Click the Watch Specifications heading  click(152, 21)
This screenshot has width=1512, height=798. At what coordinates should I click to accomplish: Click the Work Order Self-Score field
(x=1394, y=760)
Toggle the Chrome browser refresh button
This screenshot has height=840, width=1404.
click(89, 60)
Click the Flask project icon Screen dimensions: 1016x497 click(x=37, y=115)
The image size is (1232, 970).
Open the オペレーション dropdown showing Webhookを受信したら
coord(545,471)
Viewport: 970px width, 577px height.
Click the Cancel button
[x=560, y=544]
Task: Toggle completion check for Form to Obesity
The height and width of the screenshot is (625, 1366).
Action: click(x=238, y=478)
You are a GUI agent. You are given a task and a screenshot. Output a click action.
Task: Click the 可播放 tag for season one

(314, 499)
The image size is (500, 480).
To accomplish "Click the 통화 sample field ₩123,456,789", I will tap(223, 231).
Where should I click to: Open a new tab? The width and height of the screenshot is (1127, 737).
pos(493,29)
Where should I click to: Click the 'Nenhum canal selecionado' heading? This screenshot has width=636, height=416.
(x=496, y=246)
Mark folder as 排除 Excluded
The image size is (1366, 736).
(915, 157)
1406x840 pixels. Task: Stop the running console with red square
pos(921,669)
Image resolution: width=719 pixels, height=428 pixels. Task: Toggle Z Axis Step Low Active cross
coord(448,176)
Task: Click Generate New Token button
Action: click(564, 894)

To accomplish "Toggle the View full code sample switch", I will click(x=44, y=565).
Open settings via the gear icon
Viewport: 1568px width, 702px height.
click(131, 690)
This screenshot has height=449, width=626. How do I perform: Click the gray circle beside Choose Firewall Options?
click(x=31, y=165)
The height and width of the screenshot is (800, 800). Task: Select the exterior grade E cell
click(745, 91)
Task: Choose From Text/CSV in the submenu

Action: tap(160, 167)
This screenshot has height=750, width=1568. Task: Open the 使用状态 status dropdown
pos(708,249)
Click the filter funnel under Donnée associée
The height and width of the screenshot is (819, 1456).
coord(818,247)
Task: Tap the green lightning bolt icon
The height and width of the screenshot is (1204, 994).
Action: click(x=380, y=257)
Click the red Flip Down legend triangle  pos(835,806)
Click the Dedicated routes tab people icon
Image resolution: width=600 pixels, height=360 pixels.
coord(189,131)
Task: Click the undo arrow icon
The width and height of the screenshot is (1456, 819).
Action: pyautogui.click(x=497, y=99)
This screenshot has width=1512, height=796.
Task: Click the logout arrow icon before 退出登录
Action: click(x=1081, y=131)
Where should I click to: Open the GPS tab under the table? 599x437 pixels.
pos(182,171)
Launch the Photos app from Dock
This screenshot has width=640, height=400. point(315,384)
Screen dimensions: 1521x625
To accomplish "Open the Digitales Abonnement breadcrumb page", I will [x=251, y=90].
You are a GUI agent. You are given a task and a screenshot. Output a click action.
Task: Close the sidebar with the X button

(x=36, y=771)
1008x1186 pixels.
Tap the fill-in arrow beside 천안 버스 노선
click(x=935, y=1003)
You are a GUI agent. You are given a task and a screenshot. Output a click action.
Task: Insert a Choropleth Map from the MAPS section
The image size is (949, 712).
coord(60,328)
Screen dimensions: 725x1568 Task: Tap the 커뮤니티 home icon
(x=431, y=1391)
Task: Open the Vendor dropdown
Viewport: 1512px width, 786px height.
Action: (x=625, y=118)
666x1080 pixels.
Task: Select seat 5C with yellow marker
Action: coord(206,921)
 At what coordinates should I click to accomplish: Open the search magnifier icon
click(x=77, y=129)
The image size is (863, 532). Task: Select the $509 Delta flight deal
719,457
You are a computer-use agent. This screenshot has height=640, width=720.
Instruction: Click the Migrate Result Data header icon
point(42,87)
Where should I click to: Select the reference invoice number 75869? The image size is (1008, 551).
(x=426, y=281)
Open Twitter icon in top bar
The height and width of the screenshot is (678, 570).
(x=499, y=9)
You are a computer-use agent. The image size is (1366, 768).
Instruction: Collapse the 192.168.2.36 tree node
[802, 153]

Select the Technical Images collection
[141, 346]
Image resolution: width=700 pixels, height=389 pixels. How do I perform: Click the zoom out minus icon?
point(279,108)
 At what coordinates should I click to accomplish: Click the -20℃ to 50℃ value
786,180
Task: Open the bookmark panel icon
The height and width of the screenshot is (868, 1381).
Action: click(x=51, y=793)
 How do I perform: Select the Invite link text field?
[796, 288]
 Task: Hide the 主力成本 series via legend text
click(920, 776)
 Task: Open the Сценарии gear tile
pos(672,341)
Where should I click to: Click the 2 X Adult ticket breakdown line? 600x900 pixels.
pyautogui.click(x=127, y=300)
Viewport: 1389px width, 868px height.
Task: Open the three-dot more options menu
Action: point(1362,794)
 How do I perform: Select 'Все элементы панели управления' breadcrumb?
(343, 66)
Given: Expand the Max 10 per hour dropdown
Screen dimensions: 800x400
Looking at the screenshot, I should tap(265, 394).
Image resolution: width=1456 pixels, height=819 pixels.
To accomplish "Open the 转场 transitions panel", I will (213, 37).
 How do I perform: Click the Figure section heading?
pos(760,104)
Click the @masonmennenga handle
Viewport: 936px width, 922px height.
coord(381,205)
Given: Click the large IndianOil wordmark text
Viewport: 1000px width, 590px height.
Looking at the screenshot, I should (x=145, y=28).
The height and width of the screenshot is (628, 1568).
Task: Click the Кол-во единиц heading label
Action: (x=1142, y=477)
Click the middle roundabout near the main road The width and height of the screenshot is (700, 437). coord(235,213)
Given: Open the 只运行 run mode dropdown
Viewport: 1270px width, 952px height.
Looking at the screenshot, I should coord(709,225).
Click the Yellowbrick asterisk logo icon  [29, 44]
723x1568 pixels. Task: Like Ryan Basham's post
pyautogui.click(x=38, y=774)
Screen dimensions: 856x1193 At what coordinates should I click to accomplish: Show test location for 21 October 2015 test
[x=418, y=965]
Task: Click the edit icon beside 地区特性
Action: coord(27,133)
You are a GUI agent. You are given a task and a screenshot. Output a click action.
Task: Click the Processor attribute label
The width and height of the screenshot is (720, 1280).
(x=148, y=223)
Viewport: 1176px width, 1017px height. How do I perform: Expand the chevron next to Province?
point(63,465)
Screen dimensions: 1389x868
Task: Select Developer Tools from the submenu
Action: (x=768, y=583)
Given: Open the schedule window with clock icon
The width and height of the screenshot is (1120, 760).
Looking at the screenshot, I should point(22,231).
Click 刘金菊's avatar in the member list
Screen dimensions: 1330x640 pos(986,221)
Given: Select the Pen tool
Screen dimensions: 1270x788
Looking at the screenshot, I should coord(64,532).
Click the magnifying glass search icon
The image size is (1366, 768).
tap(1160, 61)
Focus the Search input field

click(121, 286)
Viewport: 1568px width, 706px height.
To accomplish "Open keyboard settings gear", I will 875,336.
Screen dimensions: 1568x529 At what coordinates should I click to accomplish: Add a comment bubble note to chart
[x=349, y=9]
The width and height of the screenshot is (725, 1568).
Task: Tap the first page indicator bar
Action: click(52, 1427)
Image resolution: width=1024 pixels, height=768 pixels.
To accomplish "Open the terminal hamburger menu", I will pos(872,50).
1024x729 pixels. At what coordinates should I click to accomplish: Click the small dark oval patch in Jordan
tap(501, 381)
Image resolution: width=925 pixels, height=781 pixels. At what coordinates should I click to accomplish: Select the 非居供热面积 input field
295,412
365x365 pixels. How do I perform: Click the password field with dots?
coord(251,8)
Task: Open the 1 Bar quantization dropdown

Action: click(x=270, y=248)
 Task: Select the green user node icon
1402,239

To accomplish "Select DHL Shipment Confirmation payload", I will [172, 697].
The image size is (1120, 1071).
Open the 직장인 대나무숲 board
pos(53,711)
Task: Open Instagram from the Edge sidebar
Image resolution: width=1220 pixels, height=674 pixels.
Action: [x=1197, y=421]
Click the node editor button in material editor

> [What the exercise asks] Write out the lines above as a numbered list, leaving out any blank lines. Begin at the line that contains "Screen dimensions: 1568x529" and stop after the last line.

> [Task response]
1. Screen dimensions: 1568x529 At what coordinates should I click to accomplish: Add a comment bubble note to chart
2. [x=349, y=9]
3. The width and height of the screenshot is (725, 1568).
4. Task: Tap the first page indicator bar
5. Action: click(52, 1427)
6. Image resolution: width=1024 pixels, height=768 pixels.
7. To accomplish "Open the terminal hamburger menu", I will pos(872,50).
8. 1024x729 pixels. At what coordinates should I click to accomplish: Click the small dark oval patch in Jordan
9. tap(501, 381)
10. Image resolution: width=925 pixels, height=781 pixels. At what coordinates should I click to accomplish: Select the 非居供热面积 input field
11. 295,412
12. 365x365 pixels. How do I perform: Click the password field with dots?
13. coord(251,8)
14. Task: Open the 1 Bar quantization dropdown
15. Action: click(x=270, y=248)
16.  Task: Select the green user node icon
17. 1402,239
18. To accomplish "Select DHL Shipment Confirmation payload", I will [172, 697].
19. The image size is (1120, 1071).
20. Open the 직장인 대나무숲 board
21. pos(53,711)
22. Task: Open Instagram from the Edge sidebar
23. Image resolution: width=1220 pixels, height=674 pixels.
24. Action: [x=1197, y=421]
25. Click the node editor button in material editor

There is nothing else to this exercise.